Key building blocks of Enterprise Reference Architectures#
Each NVIDIA Enterprise Reference Architecture includes deployment guidelines for multiple workloads, supporting flexible cluster sizing, networking, and expansion needs. Our Enterprise RAs encompass infrastructure and optimized server networking configurations based on common design patterns for CPU, GPU, and networking. The key components of an Enterprise RA include the accelerated computing clusters, East-West networking, North-South networking, and switches.
Accelerated Computing Clusters#
NVIDIA Enterprise RAs include design recommendations for building accelerated computing clusters using NVIDIA-Certified servers with balanced CPU to GPU to NIC patterns to avoid potential bottlenecks and sub-optimal performance. NVIDIA delivers design patterns for both GPU scale-up and scale-out configurations leveraging NVIDIA® NVLink® and for high-speed, multi-GPU communication facilitating all-to-all GPU communication.
PCIe-Optimized Reference Configurations: Enterprise RAs based upon PCIe-Optimized Reference Configurations utilize NVLink technology within individual servers (when supported, ex: NVIDIA H100/H200 NVL) while providing guidelines for scaling out the cluster with additional servers to enhance overall capacity and performance. This approach is ideal for workloads demanding high performance from each server within the cluster.
These scale-out systems employ optimized PCIe technology, allowing for flexible expansion of GPUs and networking capabilities as needed for each node. The NVIDIA Enterprise RAs follow Reference Configuration recommendations for balancing CPU, GPU, and Network Interface Card (NIC) configurations to prevent potential bottlenecks and ensure optimal performance. This balanced approach enables organizations to scale their computational resources efficiently, meeting the demands of complex, distributed workloads while maintaining high performance across the entire cluster.

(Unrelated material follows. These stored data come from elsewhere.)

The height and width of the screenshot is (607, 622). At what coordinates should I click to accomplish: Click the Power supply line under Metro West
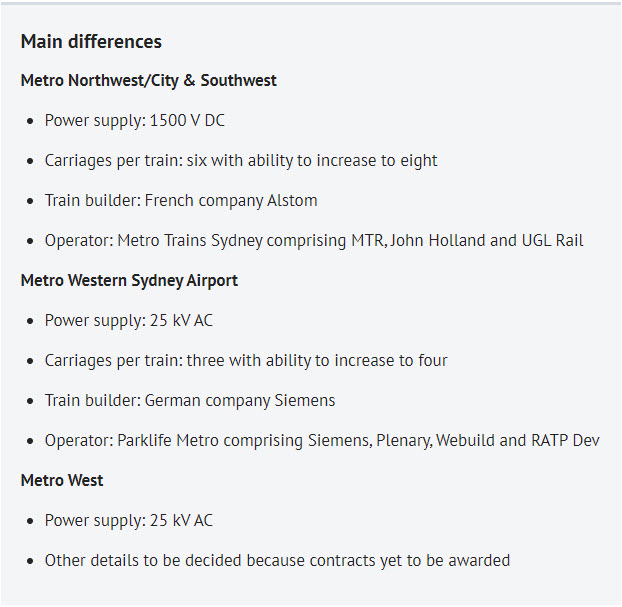point(128,520)
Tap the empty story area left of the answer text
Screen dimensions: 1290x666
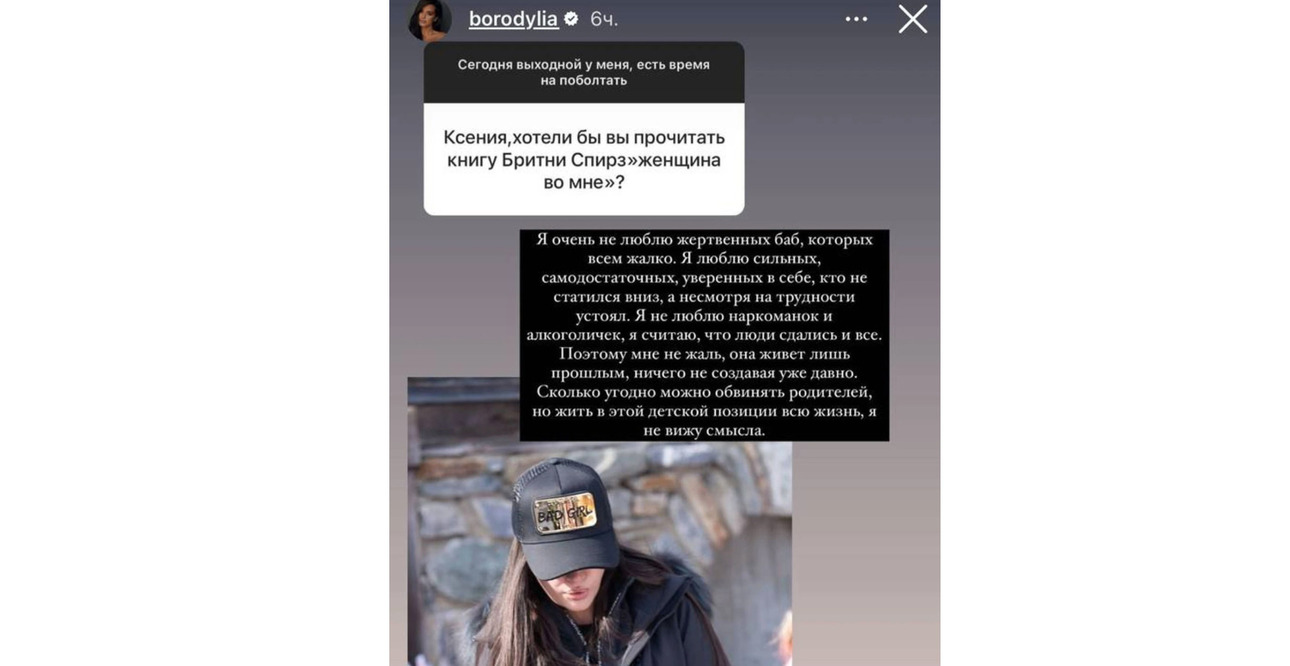click(x=455, y=300)
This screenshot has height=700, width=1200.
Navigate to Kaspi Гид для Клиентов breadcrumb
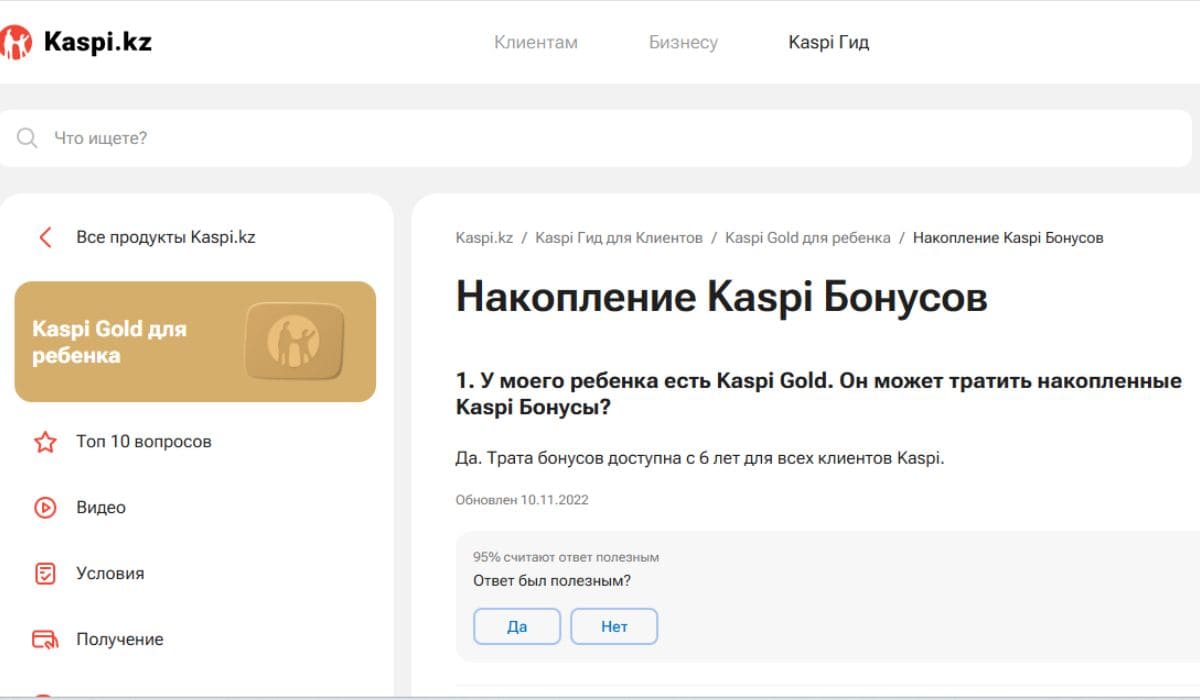point(619,238)
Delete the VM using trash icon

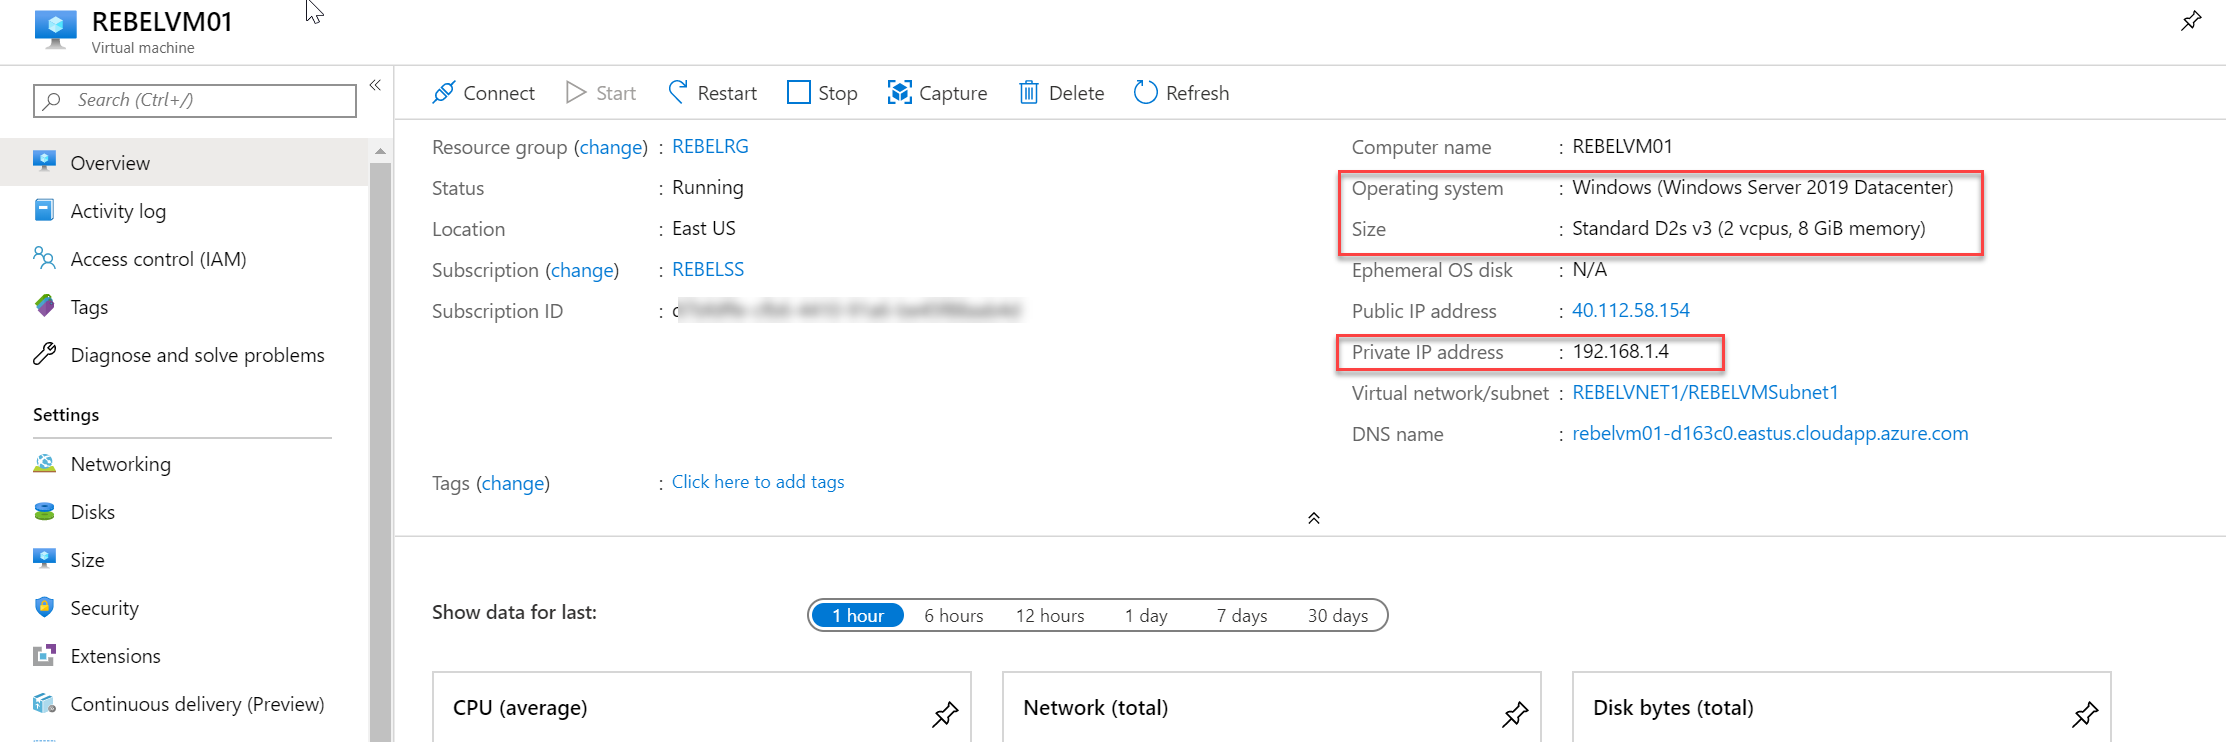1028,93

PCIe-Optimized 2-4-3-200 (CPU-GPU-NIC-Bandwidth) Reference Configurations are for 2U NVIDIA-Certified compute nodes using PCIe allowing you to deploy 2 CPUs balanced with up to 4 GPUs plus 3 NICs with East-West traffic of 200 GbE per GPU. This pattern can scale from 8 up to 32 nodes in a cluster.
Eligible GPU: NVIDIA H100 NVL and L40S
Eligible CPU: AMD EPYC™ Processors: Milan, Genoa, Turin; Intel® Xeon® Scalable Processors: Sapphire Rapids, Emerald Rapids, Granite Rapids
East-West Networking: NVIDIA BlueField-3 B3140H or NVIDIA ConnectX-7
North-South Networking: NVIDIA BlueField-3 B3220
Figure 1. Below is an example of pattern 2-4-3-200 from the NVIDIA H100 NVL and NVIDIA Spectrum Platforms Enterprise RA which is designed for a variety of use cases, including visual computing for 3D graphics and rendering, AI inference for medium model parameter workloads, and AI training for small model training and fine-tuning. Refer to Appendix A for more details.

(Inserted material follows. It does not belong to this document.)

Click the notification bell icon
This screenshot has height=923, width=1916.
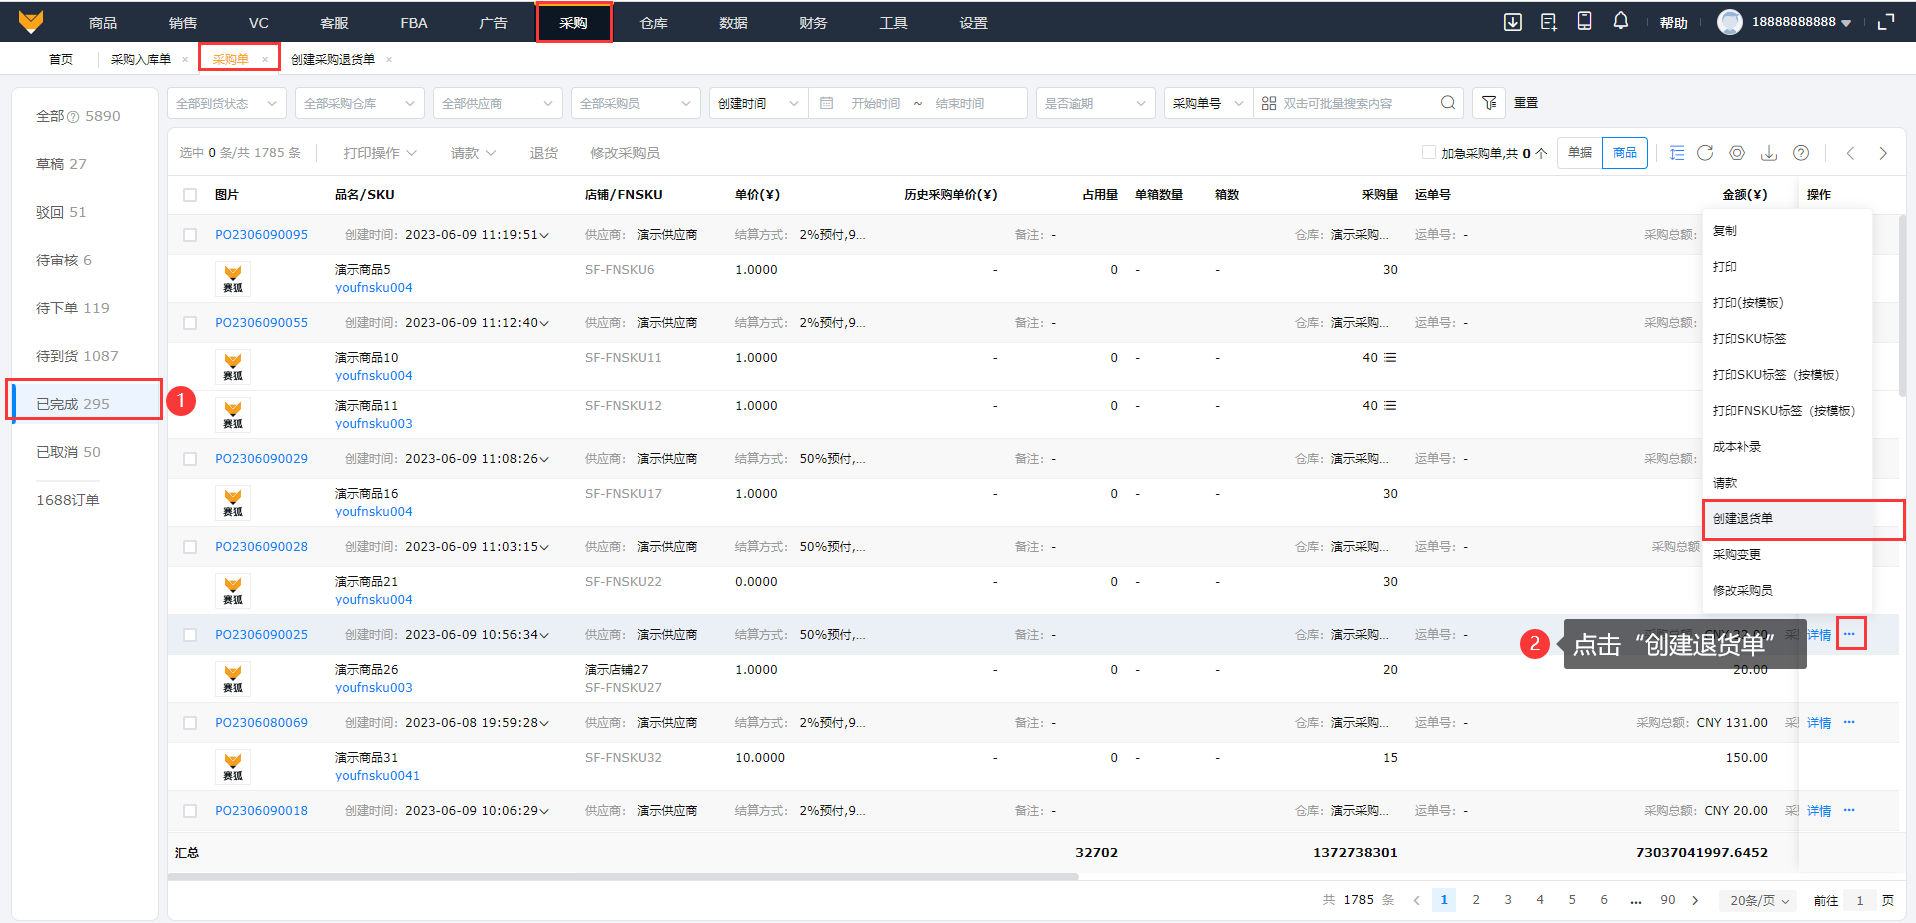click(1620, 21)
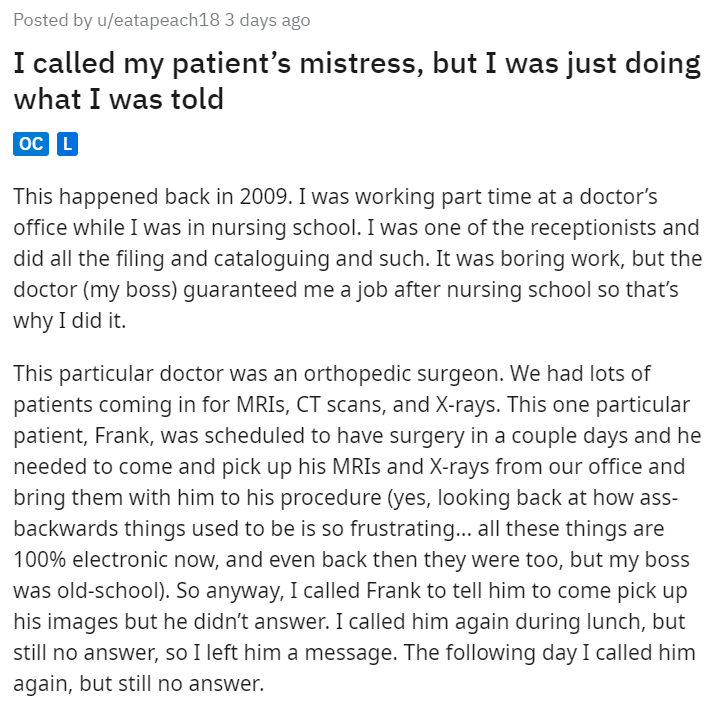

PCIe-Optimized 2-8-5-200 (CPU-GPU-NIC-Bandwidth) Reference Configuration are for 4U NVIDIA-Certified compute nodes using PCIe allowing you to deploy 2 CPUs balanced with up to 8 GPUs plus 5 NICs with East-West traffic of 200 GbE per GPU. This pattern scales from 4 up to 32 nodes in a cluster.
Eligible GPU: NVIDIA Blackwell RTX PRO™ 6000 Blackwell Server Edition and H200 NVL
Eligible CPU: AMD EPYC™ Processors: Milan, Genoa, Turin; Intel® Xeon® Scalable Processors: Sapphire Rapids, Emerald Rapids, Granite Rapids
East-West Networking: NVIDIA BlueField-3 B3140H or NVIDIA ConnectX-7
North-South Networking: NVIDIA BlueField-3 B3220
Figure 2. Below is an example of a PCIe-Optimized 2-8-5-200 Reference Configuration based upon the NVIDIA H200 NVL or RTX PRO 6000 Blackwell Server Edition and NVIDIA Spectrum Platforms Enterprise RA which is designed for AI inference for large to medium model parameter workloads and AI training and fine-tuning. Refer to Appendices B and D for more details.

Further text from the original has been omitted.